Now, all I need to do is find a convenient way to get to his clinic. Hmmm.
Sunday, February 26, 2012
So now I'm just winging it, and hoping that the email address that I typed is the correct one. *crosses fingers* If not, this blog post will probably get losy in cyberspace (or in some randome stranger's email inbox.)
I guess I need some explanation for the absence here. Work's been ridiculously busy, and I've gotten rather lazy. Each time I think about penning a blog entry, I decide that it's just easier to play Boggle or some randomly downloaded game instead.
Other than that, all is well. I think. Been itching to go somewhere, but have been to busy to even think about where and when to go. Japan and Norway seem to be on the cards, but I want to go somewhere near, and soon. *pout*
Maybe I'll tag along to Alf and Rita's trip to KL. And stock up my HDD while I'm there. Hiak hiak.
The project that I talked about embarking on earlier this year is moving oh-so-slowly that it makes me wonder if it is something that is even viable or not. But press on I will. Need more discipline and patience.
Ah well, I guess I shouldn't complain. :)
Wednesday, February 15, 2012
I go get the bandaids from the first aid kit and pass it to my dad.
After cleaning my wound, he opens up the bandaid and proceeds to help me dress my wound. Wrongly.
"Eh. Wrong ah. Your cut is so high?"
He then RIPS the sticky part of the bandaid off my WOUND, and then sticks it on again.
"Nevermind la. Tomorrow change again."
Tuesday, February 14, 2012
And on my way home after dinner, I thought about it, and realised how lucky I really am.
I'm so lucky that I have such amazing parents. Not many people can say that they grew up in such a loving and affectionate family, but I'm lucky that I had a very happy childhood. I'm lucky that I have parents who are so supportive of me, yet not cloyingly so.

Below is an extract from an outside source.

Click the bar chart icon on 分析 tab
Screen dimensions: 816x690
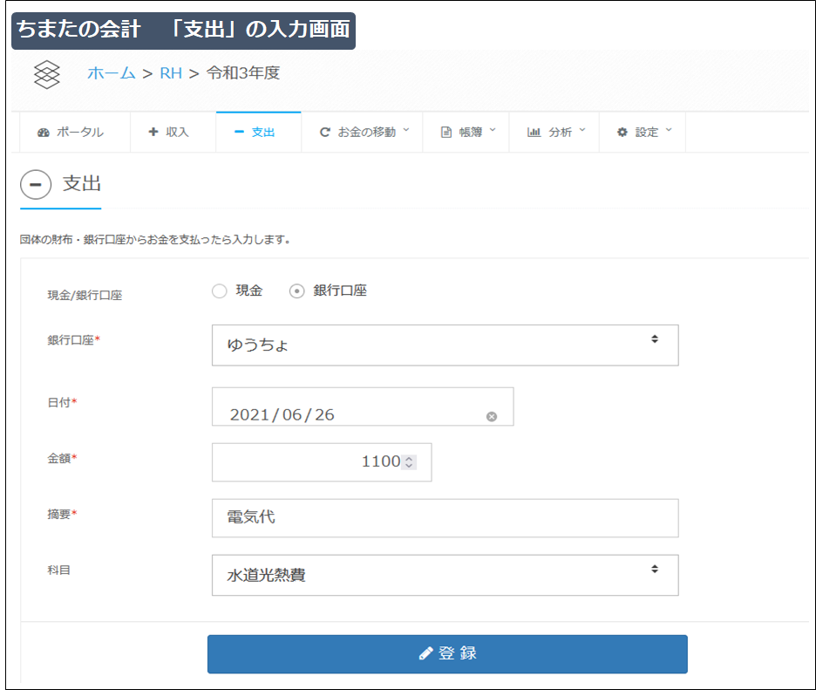[535, 132]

My parents tell me off, but take the effort to explain when and how I am wrong. They teach me different perspectives on things and harsh words are used sparingly (if at all), and a stern voice is usually the most I get out of them.

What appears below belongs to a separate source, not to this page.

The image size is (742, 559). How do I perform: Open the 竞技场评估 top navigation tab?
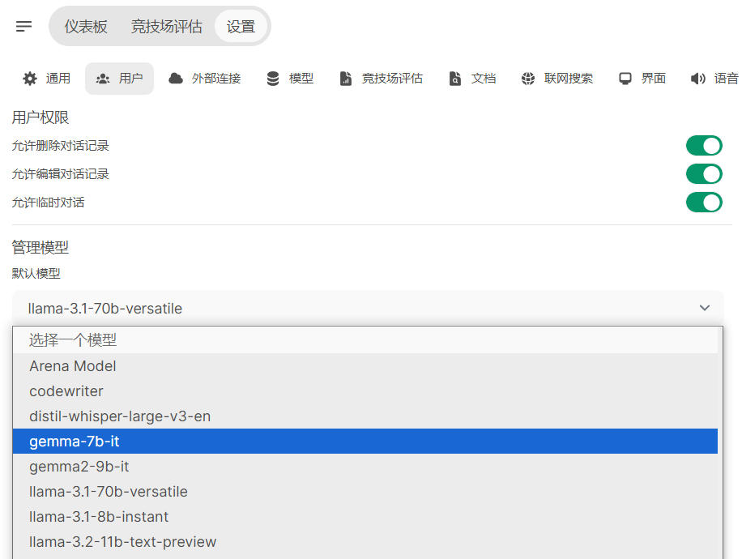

They lead by example, showing me how kindness, love, patience, generosity and hospitality should be. And I know that they do the best that they can to be parents that I can love, respect, look up to and turn to for advise or comforting words.
I'm lucky that my parents understand and know when to let go, yet are always be there for me when I need them. I'm lucky that they don't play mind games or guilt trips on me. I'm lucky that all my life, I've been showered with an unconditional love.
Most of all, I'm lucky that I share an affection with my parents and am not afraid to hug or blow a kiss to them. And I hope they know that I know how much they love me, and how much I love them too.
Monday, February 6, 2012
To all yous who feel guilty about eating too much over the festive period, don't! If you don't overeat, you're not doing it right. Abundance, right? Hehehe.
Anyway, one of the good things about being divorced and subsequently dating someone that everyone disapproved of, is that I'm no longer subject to the "when are you getting married?" questions from all the older folk in the family. In fact, I think everyone is just happy that I'm not off and running to some faraway land, and that I'm just here.
I've definitely been making an effort to spend more time with the parents, especially since I'm the only one left in Singapore, and I can tell that my parents are happier.
I've enjoyed just taking a break and settling at home (if that makes any sense), and this year seems to be a super nua year so far. Just hanging out at home, reading books, watching endless reruns or cooking simple meals.
Lazy evenings and weekends are really quite blissful.